Mali’s Interim President, Assimi Goïta, has survived an attempted assassination attack.
Two armed men, including one who wielded a knife, attacked Goita on Tuesday in the Great Mosque at the capital, Bamako, during prayers for the Islamic festival of Eid al-Adha.
Religious Affairs Minister, Mamadou Kone, told newsmen that a man had “tried to kill the President with a knife” but was apprehended.
Latus Tourè, Director of the Great Mosque, said: “It was after the imam’s prayer and sermon, or when the imam should go and sacrifice his sheep, that the young man tried to stab Assimi (Goïta) from behind, but (it is)another person. who was injured.”
Colonel Goita led a coup last August, ousting elected President Ibrahim Boubacar Keita after weeks of mass protests over corruption and the long-running jihadist conflict.
In May, he ousted a transitional government that had been entrusted with the task of leading the country back to civilian rule in February 2022.

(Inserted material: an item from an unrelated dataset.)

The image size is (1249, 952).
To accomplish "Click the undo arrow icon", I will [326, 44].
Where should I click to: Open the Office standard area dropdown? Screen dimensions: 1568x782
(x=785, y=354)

Goita arrested interim President Ba Ndau and Prime Minister Moctar Ouane and took them to the Kati army base.
At the time, Goita (who was Vice-President) said he relieved the President and Prime Minister of their duties for violating the transitional charter.
Mali has been struggling to contain a jihadist insurgency that first emerged in the north of the country in 2012, and has since spread to Burkina Faso, Mali and Niger.
Thousands of soldiers and civilians have been killed and hundreds of thousands have fled their homes.
The conflict has also been mirrored by political instability in the capital.